When consumers spend more money at small- and medium-sized retailers, product flies off the shelves, and stores often run into the need to replenish inventory to keep shelves full.
While spending has been relatively flat for much of the year, that trend could change in the next couple of months as the economy picks up steam. As a result, retailers many need to rely more heavily on inventory financing to ensure the items customers want are available for sale.
U.S. self-reported daily spending has been flat since May, coming in at $89 per day in July, according to Gallup. The flat levels are related to the weak GDP reports of the past couple of quarters, but that could change with an improved growth projection for the second quarter of 2013.

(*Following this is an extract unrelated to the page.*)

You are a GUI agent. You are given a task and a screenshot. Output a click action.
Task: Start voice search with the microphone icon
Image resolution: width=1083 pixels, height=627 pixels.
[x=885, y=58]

Initially, economists believed growth would be below 2 percent, however there was increased optimism following the latest report from the U.S. Department of Commerce, which was much better than expected.
"Today's surprise implies a significant upward revision to second-quarter GDP," Laura Rosner, economist at BNP Paribas, told Reuters. "Our calculations suggest an implied revision of roughly plus 0.8 percent and our tracking estimate of second-quarter GDP growth is now 2.5 percent."
If accelerated economic growth lead to increased consumer spending, sales may rise at small- and medium-sized retailers. Should this occur, there might end up being a shortage of inventory at many of these stores. To ensure shelves remain full, businesses may need to turn to inventory financing.
This form of asset-based lending enables retailers to use current product as collateral to obtain a revolving line of credit, which, in turn, can be utilized to purchase additional inventory and keep shelves full.